= Beginning of Section =

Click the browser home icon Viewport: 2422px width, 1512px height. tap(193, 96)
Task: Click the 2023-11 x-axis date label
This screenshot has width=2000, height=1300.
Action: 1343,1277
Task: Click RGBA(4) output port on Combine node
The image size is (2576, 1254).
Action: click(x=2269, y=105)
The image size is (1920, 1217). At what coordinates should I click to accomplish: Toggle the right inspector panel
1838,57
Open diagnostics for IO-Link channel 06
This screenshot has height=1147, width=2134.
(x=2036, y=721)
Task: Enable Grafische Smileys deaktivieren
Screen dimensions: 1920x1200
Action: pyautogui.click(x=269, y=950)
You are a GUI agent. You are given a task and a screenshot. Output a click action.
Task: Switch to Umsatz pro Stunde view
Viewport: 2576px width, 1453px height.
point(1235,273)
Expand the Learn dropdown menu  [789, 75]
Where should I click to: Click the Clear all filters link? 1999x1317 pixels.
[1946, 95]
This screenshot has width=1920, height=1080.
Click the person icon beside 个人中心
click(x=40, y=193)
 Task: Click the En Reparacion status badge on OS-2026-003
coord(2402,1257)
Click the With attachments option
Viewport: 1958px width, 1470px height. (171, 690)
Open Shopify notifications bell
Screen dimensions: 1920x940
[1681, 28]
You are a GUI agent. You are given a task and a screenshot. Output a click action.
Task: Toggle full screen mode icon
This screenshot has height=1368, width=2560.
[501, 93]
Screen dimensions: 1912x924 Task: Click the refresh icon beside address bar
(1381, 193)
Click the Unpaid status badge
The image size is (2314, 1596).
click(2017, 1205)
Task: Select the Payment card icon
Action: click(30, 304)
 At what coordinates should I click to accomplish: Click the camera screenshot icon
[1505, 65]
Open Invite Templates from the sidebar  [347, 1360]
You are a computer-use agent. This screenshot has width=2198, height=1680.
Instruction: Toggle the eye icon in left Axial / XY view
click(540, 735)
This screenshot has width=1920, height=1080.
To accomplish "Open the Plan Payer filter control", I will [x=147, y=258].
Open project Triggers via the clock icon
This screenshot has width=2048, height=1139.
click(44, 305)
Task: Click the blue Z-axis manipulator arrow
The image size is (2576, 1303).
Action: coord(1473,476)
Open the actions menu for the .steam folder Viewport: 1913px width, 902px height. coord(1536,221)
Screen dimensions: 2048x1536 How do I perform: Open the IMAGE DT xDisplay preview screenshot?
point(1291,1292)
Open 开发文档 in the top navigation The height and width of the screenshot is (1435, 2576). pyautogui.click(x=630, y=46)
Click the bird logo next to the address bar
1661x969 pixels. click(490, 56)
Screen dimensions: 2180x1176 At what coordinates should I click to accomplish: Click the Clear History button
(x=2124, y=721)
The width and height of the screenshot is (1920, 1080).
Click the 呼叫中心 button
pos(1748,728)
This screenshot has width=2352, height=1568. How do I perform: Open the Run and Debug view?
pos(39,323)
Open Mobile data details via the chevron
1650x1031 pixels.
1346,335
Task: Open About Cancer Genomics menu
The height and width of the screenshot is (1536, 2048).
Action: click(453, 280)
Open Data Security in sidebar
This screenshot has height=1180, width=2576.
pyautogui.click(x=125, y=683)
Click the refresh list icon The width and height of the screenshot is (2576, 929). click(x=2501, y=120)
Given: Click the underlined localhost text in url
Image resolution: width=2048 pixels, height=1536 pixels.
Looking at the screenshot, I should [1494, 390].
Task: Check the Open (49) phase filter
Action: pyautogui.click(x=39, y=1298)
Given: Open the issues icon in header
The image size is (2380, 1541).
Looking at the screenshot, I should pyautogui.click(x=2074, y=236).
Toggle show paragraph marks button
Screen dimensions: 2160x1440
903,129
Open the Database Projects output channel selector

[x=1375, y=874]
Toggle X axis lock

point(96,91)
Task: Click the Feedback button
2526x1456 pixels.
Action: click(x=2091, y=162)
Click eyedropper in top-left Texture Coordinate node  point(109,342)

= End of Section =

Description of the task -
Whenever the string "node" shows up in a line of the records, copy that line.

Exercise output -
Task: Click RGBA(4) output port on Combine node
Click eyedropper in top-left Texture Coordinate node  point(109,342)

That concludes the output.